#### What you will do:
In the data below, how many lines include the word "item"? Give only the number.
═══ Dataset
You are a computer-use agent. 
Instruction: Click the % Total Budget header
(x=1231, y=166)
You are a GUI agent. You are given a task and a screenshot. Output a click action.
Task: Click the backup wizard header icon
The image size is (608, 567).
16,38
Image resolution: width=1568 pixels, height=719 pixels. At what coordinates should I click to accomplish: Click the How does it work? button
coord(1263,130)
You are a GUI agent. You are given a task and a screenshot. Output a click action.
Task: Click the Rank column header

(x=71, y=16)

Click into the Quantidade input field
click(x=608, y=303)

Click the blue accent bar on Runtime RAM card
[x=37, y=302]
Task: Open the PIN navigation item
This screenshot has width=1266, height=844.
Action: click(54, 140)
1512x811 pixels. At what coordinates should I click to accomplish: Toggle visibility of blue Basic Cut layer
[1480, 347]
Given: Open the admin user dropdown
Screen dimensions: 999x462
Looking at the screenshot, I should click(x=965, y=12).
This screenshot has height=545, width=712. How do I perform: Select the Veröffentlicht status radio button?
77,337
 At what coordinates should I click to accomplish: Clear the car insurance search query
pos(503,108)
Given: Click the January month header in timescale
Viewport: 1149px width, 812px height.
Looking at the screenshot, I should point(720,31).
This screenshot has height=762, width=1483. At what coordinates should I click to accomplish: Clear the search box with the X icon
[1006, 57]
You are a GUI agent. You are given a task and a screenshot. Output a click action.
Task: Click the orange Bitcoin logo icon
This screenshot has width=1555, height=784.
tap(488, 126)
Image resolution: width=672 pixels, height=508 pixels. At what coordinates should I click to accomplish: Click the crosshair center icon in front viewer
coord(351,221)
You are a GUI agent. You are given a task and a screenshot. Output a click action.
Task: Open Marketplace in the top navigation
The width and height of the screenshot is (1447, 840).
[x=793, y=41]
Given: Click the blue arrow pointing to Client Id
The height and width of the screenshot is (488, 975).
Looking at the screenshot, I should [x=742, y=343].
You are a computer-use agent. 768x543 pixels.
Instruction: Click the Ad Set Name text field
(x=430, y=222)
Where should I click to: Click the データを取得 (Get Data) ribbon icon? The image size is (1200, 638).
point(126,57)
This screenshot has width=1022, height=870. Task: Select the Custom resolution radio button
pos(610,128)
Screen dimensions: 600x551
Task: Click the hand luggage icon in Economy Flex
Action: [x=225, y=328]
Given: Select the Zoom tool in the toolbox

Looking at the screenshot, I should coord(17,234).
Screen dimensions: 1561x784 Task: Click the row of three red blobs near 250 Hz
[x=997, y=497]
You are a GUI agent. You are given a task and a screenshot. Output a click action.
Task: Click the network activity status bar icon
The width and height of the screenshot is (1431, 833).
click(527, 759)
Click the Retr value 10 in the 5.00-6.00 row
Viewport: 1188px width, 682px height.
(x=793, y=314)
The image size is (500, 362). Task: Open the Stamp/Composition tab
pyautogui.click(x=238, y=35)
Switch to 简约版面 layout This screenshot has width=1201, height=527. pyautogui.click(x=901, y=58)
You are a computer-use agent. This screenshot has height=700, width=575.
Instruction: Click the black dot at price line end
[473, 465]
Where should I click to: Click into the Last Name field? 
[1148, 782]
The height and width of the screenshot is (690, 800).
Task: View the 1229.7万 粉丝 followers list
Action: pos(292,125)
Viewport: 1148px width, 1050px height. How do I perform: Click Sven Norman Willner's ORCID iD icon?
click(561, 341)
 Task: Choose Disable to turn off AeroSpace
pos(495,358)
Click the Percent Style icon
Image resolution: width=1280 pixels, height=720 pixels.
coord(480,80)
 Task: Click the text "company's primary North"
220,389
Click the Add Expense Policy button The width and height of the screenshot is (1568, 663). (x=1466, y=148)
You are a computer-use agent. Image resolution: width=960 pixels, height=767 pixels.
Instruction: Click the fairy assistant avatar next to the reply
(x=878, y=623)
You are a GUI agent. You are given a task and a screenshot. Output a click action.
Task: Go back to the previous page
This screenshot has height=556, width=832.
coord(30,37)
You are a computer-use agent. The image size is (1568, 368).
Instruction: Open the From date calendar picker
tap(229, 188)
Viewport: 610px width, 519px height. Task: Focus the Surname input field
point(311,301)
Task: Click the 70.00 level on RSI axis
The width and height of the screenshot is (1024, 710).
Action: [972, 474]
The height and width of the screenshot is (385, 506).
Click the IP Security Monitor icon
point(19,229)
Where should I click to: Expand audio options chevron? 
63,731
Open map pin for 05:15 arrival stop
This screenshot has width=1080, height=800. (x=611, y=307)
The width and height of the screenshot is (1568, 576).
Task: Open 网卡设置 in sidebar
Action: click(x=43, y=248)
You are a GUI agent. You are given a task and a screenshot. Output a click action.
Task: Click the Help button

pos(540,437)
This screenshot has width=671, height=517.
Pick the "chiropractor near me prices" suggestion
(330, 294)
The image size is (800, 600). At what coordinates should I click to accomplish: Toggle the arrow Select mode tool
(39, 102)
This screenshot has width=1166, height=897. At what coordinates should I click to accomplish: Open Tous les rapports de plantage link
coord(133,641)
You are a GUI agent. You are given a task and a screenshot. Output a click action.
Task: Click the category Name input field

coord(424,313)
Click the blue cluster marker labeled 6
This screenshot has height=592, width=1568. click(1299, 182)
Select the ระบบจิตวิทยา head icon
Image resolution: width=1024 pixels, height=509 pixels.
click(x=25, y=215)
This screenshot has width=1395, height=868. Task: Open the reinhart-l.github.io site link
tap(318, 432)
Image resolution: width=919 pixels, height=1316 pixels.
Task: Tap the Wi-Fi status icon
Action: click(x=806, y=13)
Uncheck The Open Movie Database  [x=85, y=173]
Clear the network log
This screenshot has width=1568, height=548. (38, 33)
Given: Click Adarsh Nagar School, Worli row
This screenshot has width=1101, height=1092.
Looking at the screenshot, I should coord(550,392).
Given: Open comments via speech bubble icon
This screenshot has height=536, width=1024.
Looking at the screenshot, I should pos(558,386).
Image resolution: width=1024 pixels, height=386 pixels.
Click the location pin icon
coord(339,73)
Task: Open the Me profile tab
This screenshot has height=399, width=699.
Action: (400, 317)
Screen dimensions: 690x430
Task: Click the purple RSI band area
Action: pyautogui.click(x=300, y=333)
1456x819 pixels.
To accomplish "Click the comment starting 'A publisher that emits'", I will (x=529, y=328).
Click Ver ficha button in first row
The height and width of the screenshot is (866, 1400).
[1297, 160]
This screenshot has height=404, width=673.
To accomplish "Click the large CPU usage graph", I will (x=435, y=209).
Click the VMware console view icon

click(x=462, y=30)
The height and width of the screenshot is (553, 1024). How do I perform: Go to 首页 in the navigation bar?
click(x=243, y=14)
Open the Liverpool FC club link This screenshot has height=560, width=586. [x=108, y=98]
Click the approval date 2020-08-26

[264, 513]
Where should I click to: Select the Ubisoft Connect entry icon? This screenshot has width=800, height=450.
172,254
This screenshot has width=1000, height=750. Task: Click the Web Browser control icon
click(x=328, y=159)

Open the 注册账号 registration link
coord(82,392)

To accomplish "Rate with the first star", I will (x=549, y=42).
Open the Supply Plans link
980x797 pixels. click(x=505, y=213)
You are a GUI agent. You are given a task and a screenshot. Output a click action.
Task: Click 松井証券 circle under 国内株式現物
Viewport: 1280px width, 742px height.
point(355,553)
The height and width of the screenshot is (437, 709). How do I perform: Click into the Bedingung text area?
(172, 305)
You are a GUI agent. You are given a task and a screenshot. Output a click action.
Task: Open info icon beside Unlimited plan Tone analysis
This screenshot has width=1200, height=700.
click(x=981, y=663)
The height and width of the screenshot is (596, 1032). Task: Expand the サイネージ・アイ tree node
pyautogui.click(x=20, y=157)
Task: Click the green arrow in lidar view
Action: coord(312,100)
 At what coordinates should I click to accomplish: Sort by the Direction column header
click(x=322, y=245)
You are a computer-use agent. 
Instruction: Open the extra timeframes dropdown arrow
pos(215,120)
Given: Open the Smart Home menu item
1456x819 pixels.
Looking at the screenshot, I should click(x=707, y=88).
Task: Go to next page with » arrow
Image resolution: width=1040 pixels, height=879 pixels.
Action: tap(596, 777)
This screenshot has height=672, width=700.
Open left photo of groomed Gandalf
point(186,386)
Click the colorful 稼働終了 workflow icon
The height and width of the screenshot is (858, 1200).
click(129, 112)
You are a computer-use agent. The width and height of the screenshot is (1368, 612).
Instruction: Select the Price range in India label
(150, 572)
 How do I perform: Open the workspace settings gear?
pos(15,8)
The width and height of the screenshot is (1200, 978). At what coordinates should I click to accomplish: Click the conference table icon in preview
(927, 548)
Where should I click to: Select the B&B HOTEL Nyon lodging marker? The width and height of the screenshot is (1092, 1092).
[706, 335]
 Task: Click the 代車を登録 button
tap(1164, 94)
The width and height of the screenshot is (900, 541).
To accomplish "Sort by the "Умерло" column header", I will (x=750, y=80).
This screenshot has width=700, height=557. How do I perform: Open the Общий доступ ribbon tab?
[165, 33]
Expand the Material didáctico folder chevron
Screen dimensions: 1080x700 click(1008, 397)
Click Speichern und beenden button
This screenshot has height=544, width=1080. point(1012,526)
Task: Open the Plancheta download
══════
#### Answer below:
2